No. Former section 716 provided that the superior court "shall grant leave to present a claim after the expiration of the time specified in section 715 if the entity against which the claim is made will not be unduly prejudiced thereby, where no claim was presented during such time and where:

"(a) Claimant was a minor during all of such time; or

"(b) Claimant was physically or mentally incapacitated during all of such time and by reason of such disability failed to present a claim during such time; or

"(c) Claimant died before the expiration of such time."

On the face of the record, this section had no application here. Plaintiff comes within none of the categories mentioned in the section, and therefore had no standing to petition for the relief provided therein.

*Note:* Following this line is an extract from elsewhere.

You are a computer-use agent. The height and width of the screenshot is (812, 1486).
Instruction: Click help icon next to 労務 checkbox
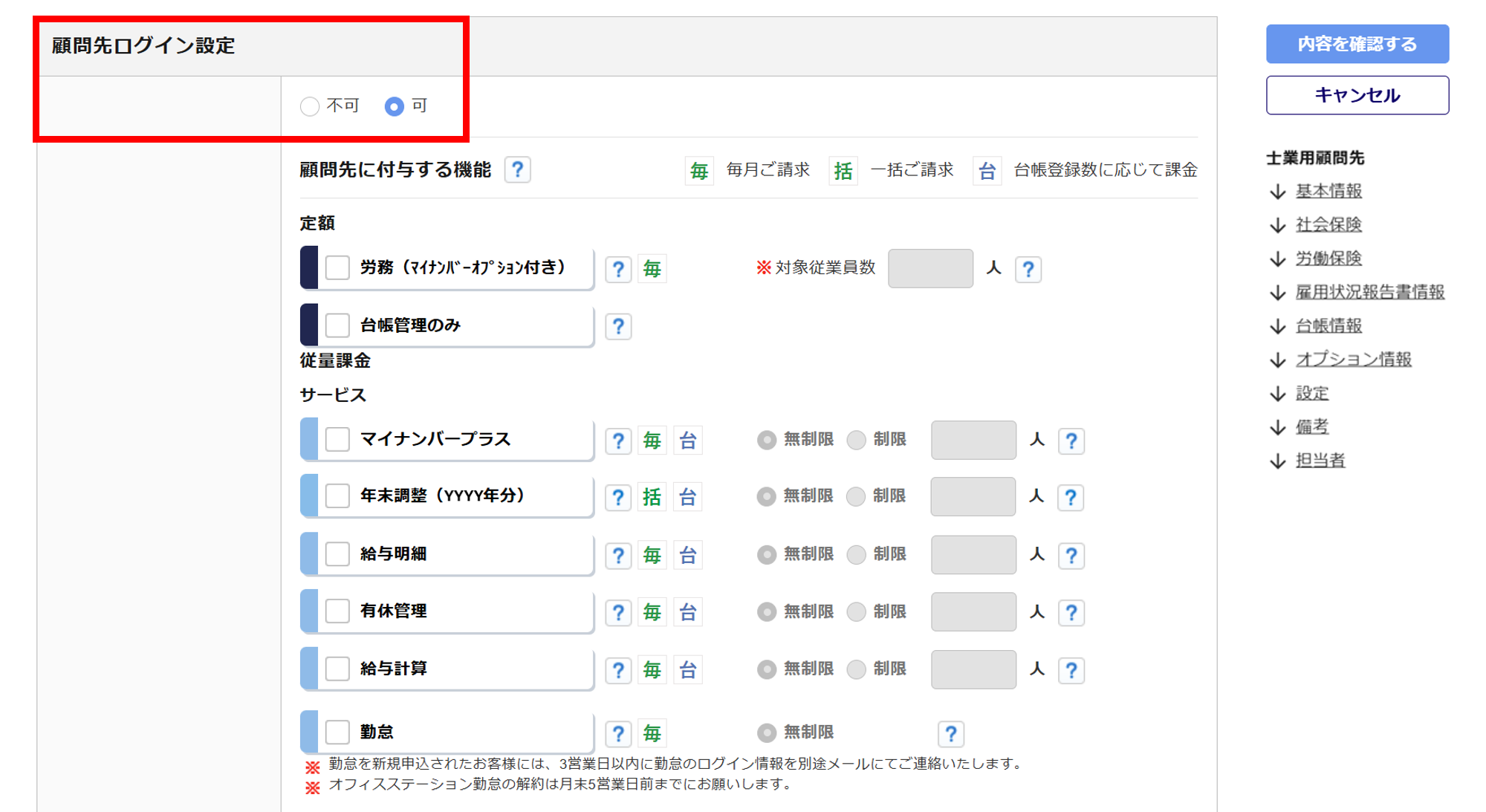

[5] Nor can it be contended that the section impliedly shows a legislative intent to abolish estoppel by making the conditions outlined therein the only ones under which a late filing may be excused. Though the Law Revision Commission recommended that an express section with regard to estoppel be enacted and none was, it cannot be held that the Legislature intended to limit the assertion of estoppel against a public agency to the situations set forth in former section 716.

The judgment is reversed.

Gibson, C. J., Traynor, J., Schauer, J., Peters, J., Tobriner, J., and Peek, J., concurred.

FN *. The Government Code provided, in part, at the times pertinent hereto, as follows:

Former § 710: "No suit for money or damages may be brought against a local public entity on a cause of action for which this chapter requires a claim to be presented until a written claim therefor has been presented to the entity in conformity with the provisions of this article."

Former § 715: "A claim relating to a cause of action ... for physical injury to the person ... shall be presented ... not later than the one hundredth day after the accrual of the cause of action. ..."

Former § 801: "Whenever it is claimed that any person has been injured ... as a result of the negligence or carelessness of any public officer or employee occurring during the course of his service or employment ... within 90 days after the accident has occurred a verified claim for damages shall be presented in writing and filed with the officer or employee and the clerk or secretary of the legislative body of the school district, county, or municipality, as the case may be. ..."

Former § 803: "A cause of action against an employee of a district, county, city, or city and county for damages resulting from any negligence upon the part of such employee while acting within the course and scope of such employment shall be barred unless a written claim for such damages has been presented to the employing district, county, city, or city and county in the manner and within the period prescribed by law as a condition to maintaining an action therefor against such governmental entity."